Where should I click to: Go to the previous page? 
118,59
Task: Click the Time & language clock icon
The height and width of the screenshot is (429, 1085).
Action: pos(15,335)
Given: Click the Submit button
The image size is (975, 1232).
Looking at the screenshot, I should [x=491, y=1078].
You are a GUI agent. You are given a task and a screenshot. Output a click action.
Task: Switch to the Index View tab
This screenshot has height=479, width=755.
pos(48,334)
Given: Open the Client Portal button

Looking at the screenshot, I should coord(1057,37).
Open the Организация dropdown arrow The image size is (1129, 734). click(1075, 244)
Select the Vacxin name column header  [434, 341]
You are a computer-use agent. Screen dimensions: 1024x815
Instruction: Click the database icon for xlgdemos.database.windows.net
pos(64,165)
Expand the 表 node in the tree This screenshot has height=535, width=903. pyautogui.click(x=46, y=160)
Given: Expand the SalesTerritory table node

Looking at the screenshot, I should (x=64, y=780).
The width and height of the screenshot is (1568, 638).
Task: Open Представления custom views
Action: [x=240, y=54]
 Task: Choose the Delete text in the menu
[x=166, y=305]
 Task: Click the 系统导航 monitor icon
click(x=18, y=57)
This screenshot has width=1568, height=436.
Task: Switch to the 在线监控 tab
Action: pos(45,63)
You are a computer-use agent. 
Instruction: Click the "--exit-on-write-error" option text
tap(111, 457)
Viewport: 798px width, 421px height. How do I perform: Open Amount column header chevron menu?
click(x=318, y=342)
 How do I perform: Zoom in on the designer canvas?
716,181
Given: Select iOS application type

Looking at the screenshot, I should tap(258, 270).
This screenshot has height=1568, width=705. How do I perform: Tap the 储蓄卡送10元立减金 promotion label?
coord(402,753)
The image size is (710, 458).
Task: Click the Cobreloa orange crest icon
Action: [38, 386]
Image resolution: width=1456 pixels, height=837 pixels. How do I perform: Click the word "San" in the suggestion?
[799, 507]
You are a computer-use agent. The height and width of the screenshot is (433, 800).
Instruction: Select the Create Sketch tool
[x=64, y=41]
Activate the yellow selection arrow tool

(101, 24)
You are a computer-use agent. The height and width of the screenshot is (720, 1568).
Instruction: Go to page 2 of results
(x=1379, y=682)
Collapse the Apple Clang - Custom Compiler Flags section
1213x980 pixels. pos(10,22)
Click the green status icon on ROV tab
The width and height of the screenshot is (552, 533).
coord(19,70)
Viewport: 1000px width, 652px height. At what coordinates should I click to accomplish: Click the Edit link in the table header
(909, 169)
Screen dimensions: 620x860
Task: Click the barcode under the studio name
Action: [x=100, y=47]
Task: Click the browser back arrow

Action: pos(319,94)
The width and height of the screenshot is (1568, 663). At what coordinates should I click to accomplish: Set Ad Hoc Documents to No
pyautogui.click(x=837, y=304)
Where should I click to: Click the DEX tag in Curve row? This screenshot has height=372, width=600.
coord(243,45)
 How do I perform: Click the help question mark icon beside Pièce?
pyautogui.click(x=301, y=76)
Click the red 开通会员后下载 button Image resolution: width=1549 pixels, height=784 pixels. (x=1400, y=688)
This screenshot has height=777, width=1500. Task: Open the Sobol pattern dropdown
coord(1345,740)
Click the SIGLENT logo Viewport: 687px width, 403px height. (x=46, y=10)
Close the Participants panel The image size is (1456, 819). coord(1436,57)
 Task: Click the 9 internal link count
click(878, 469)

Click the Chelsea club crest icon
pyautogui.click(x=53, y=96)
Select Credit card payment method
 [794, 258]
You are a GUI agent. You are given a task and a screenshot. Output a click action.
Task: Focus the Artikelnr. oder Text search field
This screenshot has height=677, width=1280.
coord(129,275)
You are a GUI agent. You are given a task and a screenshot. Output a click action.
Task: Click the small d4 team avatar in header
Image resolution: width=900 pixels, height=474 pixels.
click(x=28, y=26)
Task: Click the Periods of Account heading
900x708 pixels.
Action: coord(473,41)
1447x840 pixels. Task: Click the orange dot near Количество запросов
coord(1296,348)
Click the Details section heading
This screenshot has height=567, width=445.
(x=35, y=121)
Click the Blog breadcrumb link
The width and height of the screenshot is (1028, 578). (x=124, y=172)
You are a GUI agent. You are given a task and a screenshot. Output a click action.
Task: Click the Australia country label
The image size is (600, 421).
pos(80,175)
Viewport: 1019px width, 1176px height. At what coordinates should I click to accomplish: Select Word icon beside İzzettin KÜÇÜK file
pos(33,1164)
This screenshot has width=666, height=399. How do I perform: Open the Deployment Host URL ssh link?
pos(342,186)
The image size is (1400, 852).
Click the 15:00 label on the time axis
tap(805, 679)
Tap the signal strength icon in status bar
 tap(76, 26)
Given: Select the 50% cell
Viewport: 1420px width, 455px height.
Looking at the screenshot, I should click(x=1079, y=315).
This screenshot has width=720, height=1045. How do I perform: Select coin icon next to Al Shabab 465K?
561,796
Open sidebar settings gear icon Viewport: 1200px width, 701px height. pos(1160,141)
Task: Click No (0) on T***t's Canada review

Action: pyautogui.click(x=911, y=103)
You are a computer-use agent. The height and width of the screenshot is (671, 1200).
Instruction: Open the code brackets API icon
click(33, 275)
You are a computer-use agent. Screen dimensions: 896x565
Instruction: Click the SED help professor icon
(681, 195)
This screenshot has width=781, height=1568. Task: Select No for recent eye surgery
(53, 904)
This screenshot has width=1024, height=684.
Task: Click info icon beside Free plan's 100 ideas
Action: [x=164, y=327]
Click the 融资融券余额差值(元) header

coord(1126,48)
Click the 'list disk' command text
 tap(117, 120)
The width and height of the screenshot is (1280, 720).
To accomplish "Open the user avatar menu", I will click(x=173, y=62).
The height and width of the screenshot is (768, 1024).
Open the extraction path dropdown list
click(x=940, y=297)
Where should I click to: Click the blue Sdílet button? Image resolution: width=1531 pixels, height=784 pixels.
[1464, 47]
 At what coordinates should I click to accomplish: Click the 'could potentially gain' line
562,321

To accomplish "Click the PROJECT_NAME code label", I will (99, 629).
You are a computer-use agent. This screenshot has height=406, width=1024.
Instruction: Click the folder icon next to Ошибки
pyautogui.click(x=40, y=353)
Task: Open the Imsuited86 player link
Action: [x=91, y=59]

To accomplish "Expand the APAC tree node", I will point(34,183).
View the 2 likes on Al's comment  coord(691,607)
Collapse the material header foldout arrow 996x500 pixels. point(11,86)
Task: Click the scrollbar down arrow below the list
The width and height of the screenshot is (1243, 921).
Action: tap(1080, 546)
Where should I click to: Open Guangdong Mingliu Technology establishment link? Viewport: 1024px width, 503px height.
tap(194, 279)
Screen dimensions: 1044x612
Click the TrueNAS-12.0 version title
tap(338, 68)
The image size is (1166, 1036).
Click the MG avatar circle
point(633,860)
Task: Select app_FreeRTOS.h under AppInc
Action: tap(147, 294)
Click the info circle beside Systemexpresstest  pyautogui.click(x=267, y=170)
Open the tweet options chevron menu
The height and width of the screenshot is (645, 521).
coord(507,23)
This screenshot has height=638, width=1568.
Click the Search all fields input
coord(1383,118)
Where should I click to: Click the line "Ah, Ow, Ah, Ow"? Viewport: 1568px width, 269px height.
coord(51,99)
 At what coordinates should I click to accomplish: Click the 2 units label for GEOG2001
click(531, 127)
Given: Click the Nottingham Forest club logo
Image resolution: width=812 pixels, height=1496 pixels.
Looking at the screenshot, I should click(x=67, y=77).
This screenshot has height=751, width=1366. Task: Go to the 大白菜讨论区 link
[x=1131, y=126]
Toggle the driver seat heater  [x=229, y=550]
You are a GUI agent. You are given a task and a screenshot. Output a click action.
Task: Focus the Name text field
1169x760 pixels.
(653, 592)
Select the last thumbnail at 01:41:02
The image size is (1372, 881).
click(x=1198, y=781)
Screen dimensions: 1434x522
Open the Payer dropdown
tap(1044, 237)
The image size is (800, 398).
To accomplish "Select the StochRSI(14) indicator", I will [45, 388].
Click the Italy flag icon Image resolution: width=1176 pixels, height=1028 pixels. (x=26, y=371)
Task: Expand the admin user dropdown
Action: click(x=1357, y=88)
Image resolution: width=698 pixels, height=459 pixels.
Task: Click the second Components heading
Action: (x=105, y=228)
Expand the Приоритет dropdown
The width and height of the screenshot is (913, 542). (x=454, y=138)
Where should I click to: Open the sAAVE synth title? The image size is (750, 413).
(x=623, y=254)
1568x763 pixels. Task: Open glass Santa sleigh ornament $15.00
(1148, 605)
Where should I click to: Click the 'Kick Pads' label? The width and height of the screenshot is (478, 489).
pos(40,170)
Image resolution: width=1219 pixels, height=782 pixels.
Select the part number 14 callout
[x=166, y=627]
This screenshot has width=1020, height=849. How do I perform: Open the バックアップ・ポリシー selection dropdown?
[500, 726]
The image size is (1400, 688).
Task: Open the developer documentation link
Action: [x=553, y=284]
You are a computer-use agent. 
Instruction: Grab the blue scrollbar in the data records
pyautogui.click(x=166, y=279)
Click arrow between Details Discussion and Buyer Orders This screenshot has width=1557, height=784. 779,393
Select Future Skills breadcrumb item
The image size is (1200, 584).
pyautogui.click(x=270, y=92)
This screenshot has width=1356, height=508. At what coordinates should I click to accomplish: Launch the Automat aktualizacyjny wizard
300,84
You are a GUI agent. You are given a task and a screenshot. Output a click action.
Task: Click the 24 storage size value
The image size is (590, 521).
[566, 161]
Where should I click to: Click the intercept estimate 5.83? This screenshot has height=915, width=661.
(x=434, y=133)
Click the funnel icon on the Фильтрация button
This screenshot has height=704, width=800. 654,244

TASK DIRECTIONS
Return, exactly as written, only those lines that run from the one with "1568x763 pixels. Task: Open" to the last line of the data, both of those lines included.

REPLY TO THE TASK
1568x763 pixels. Task: Open glass Santa sleigh ornament $15.00
(1148, 605)
Where should I click to: Click the 'Kick Pads' label? The width and height of the screenshot is (478, 489).
pos(40,170)
Image resolution: width=1219 pixels, height=782 pixels.
Select the part number 14 callout
[x=166, y=627]
This screenshot has width=1020, height=849. How do I perform: Open the バックアップ・ポリシー selection dropdown?
[500, 726]
The image size is (1400, 688).
Task: Open the developer documentation link
Action: [x=553, y=284]
You are a computer-use agent. 
Instruction: Grab the blue scrollbar in the data records
pyautogui.click(x=166, y=279)
Click arrow between Details Discussion and Buyer Orders This screenshot has width=1557, height=784. 779,393
Select Future Skills breadcrumb item
The image size is (1200, 584).
pyautogui.click(x=270, y=92)
This screenshot has width=1356, height=508. At what coordinates should I click to accomplish: Launch the Automat aktualizacyjny wizard
300,84
You are a GUI agent. You are given a task and a screenshot. Output a click action.
Task: Click the 24 storage size value
The image size is (590, 521).
[566, 161]
Where should I click to: Click the intercept estimate 5.83? This screenshot has height=915, width=661.
(x=434, y=133)
Click the funnel icon on the Фильтрация button
This screenshot has height=704, width=800. 654,244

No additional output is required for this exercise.